Our adventure with BOAL Group has been all about impact. And that was just the start of its ESG journey.

BOAL Group logo and image

THE NUMBER OF humans living today just surpassed eight billion. In the next 30 years, food demand will increase by 50%, and we will need more food in the next four decades than mankind has produced in the last 8,000 years. Any business that could have a positive impact on such a challenge will surely have a bright future.

When Equistone came across BOAL Group, it was applying its extrusion capabilities to the production of greenhouses. But it had an ambition to do much more. So began the story of how this Dutch industrial business has turned itself into a high growth sustainable organisation, driven by a compelling ESG story.

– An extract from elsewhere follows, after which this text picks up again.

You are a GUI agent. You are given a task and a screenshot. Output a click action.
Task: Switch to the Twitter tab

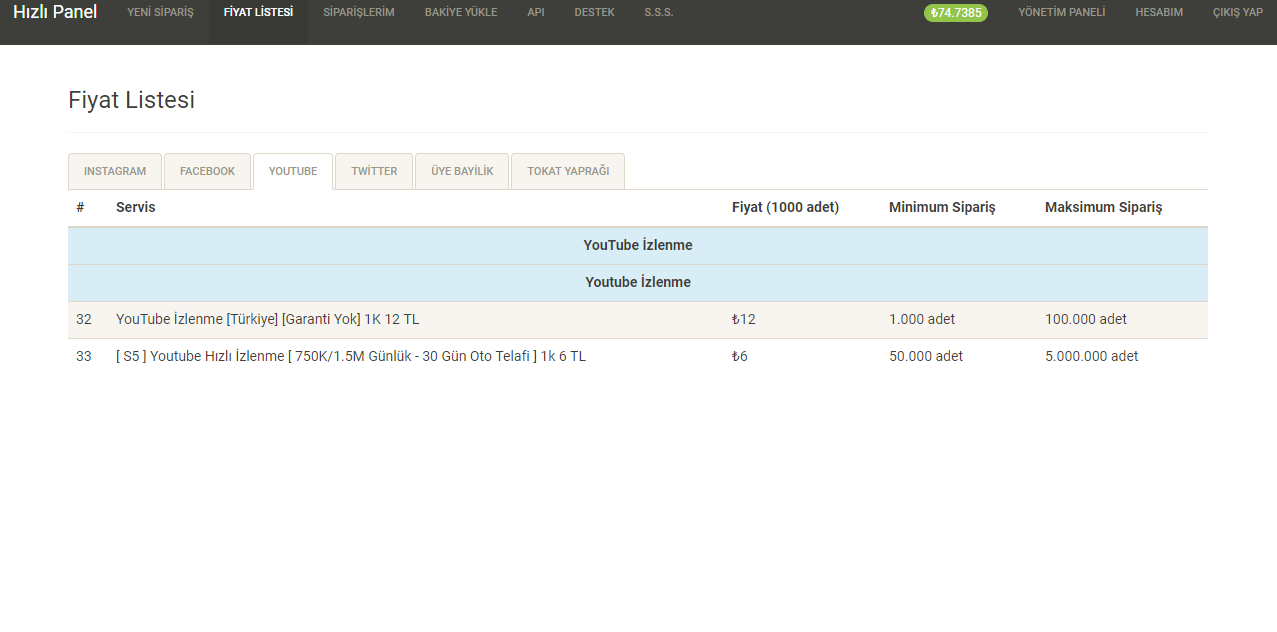tap(374, 171)
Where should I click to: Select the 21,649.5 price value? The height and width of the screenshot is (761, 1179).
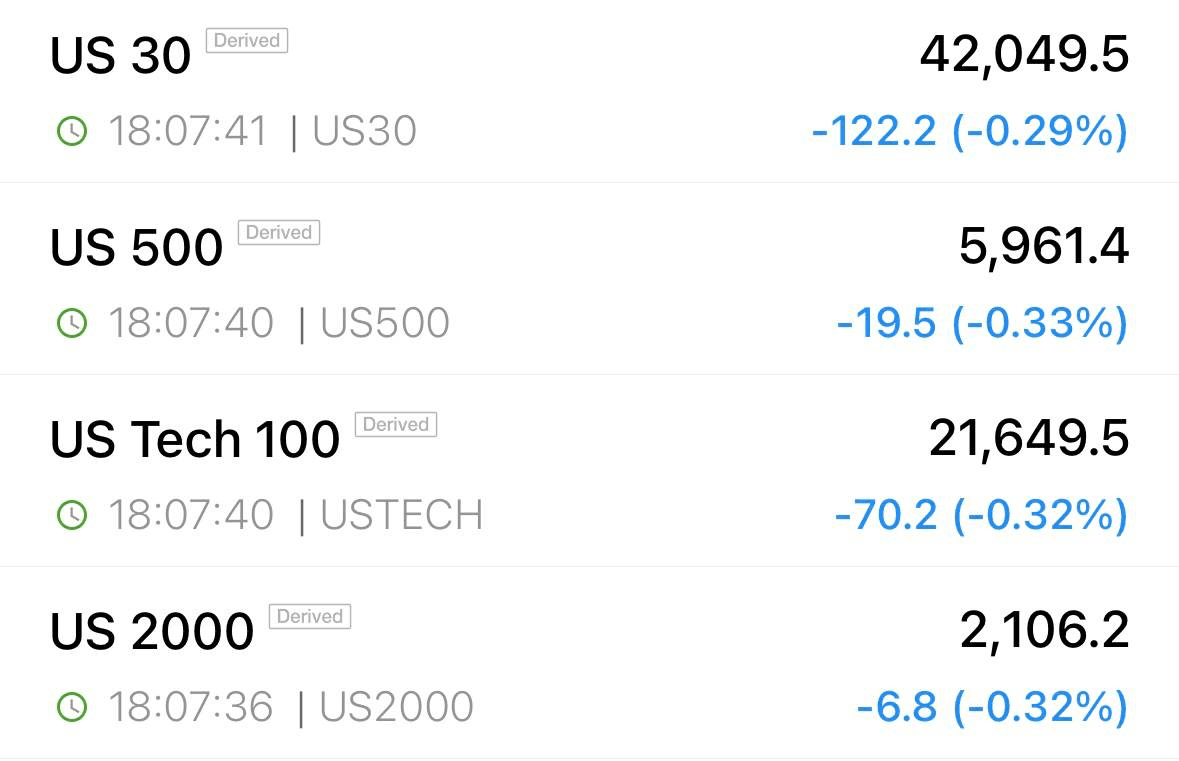1029,439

BOAL Group is based in the Westerland region of the Netherlands, an area well known for greenhouse production and agricultural exports. But the scale and sophistication of BOAL’s ambition stood out: it wanted to enable its customers to create sustainable microclimates that would make a real difference to food production, in otherwise inhospitable environments.

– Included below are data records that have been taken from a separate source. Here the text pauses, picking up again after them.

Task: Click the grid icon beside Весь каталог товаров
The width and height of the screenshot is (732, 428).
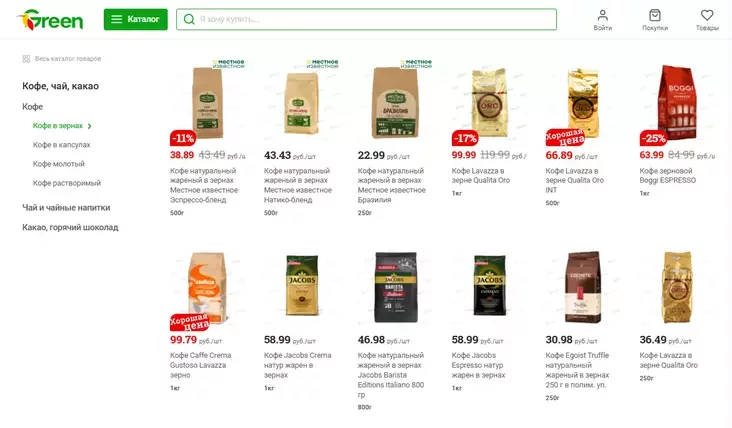Action: click(x=26, y=59)
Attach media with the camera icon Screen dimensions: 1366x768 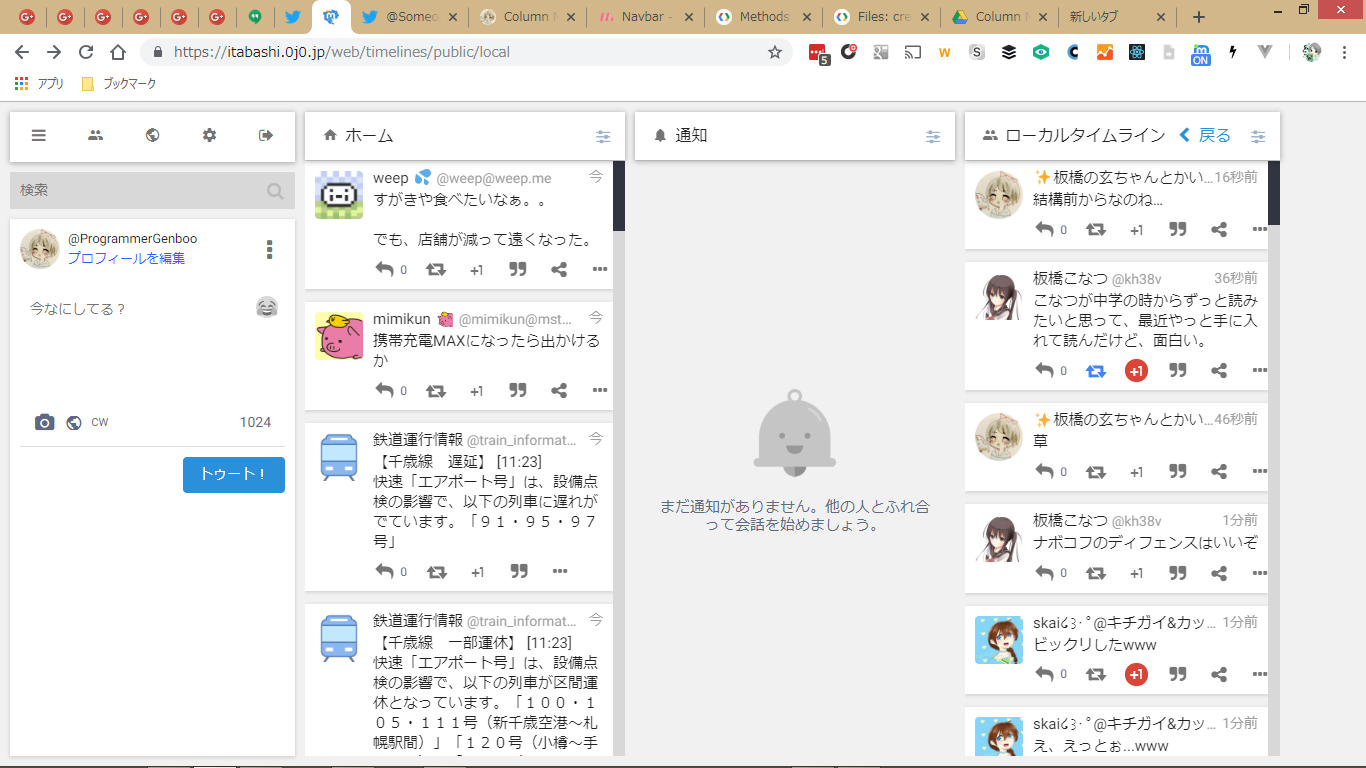point(44,422)

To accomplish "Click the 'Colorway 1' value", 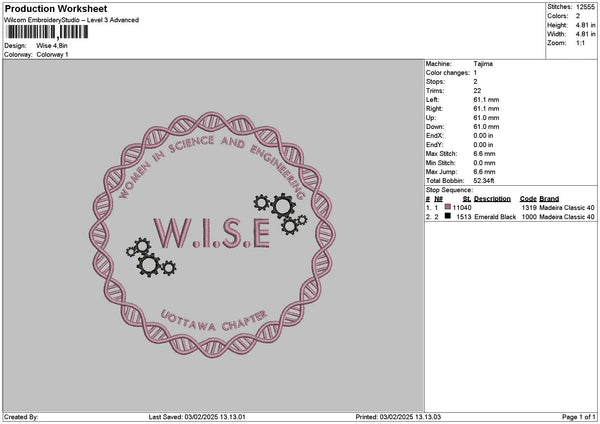I will point(52,54).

When Equistone first looked at the business, the second-generation family managers had the vision of consolidating complementary innovations that would allow customers to build greenhouses using BOAL’s core expertise of roof and sidewall systems, while also very precisely regulating aspects such as temperature, humidity, irrigation and airflow, as well as employ additional features, such as insect netting, to negate the need for pesticides.

The deal team quickly bought into the CEO’s vision to create an integrated offering that would allow developers and growers to build the right product to meet their crop and environmental context.

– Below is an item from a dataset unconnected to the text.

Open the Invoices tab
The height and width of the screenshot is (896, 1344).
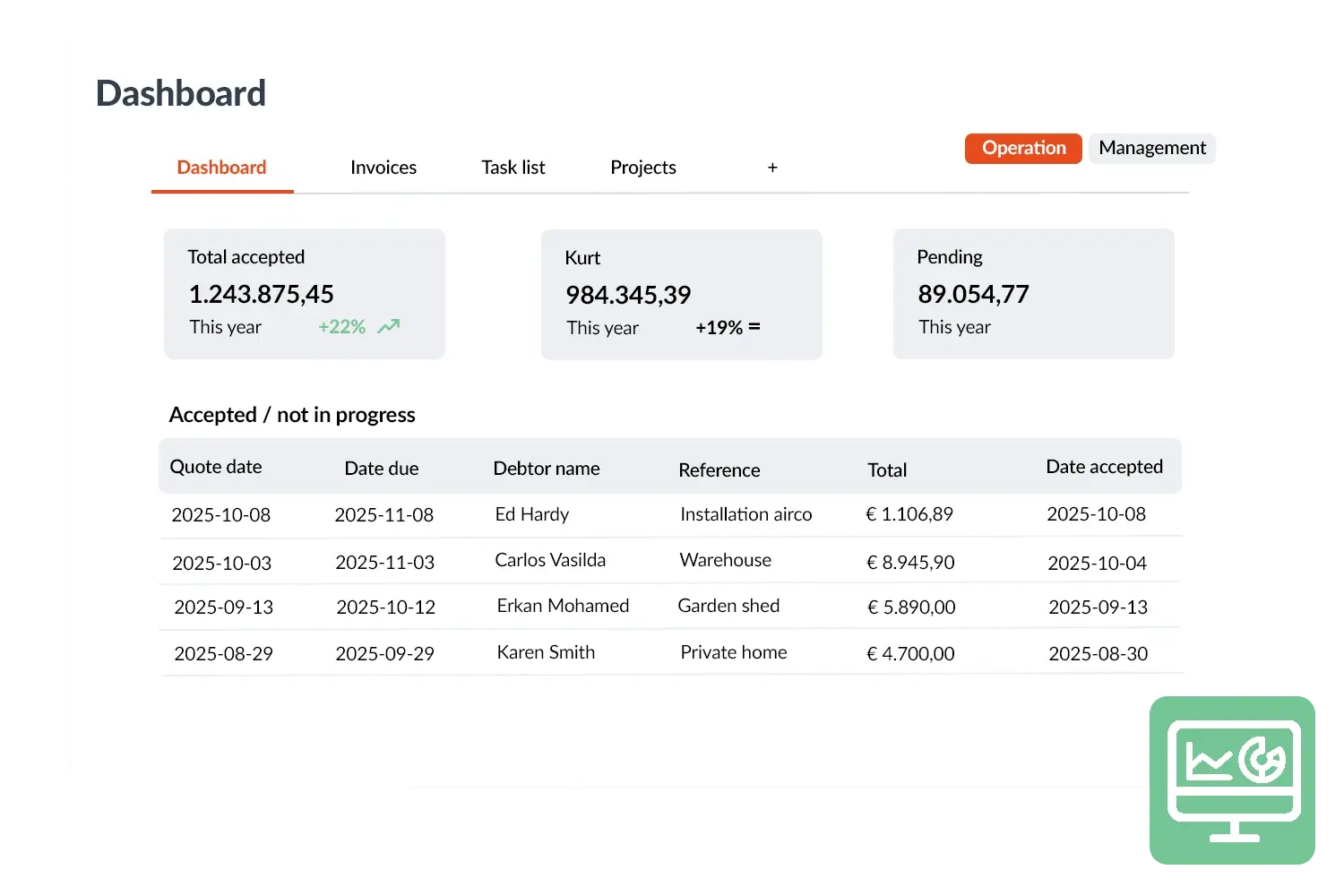[x=383, y=168]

“The product addresses a fundamental challenge of our world – feeding a growing population, and in combination with the environmental challenges we are facing, doing so more locally, with less transport, giving off less emissions, using less water and less space resources, and fewer chemicals, is fundamental to human flourishing,” says Equistone’s Moritz Treude.

“What this means,” adds Moritz’s deal team colleague, Roman E. Hegglin, “is that with BOAL’s high tech greenhouses, you can grow food for populations with less natural resource. We were excited about BOAL as an impact investment opportunity, as well as a strong financial investment proposition.”

BOAL's CEO Adri Pols and ESG Director Stefan Eggers.
BOAL's CEO Adri Pols and ESG Director Stefan Eggers.

Take the humble tomato. Outside, you might grow 3-8 kilos per square metre a year. In a BOAL high-tech greenhouse, you can expect 80-100 kilos per year. And with much less resource intensity. In other words, there is a very rational and tangible commercial basis behind each sale, centred on improved yield. Today, the company has turned over 8,000 hectares of land into contained, fertile worlds, across 50 countries, from the deserts of North Africa to the windswept Canadian prairies. It also recently signed a co-operation agreement that will allow it to expand its presence in the Chinese market.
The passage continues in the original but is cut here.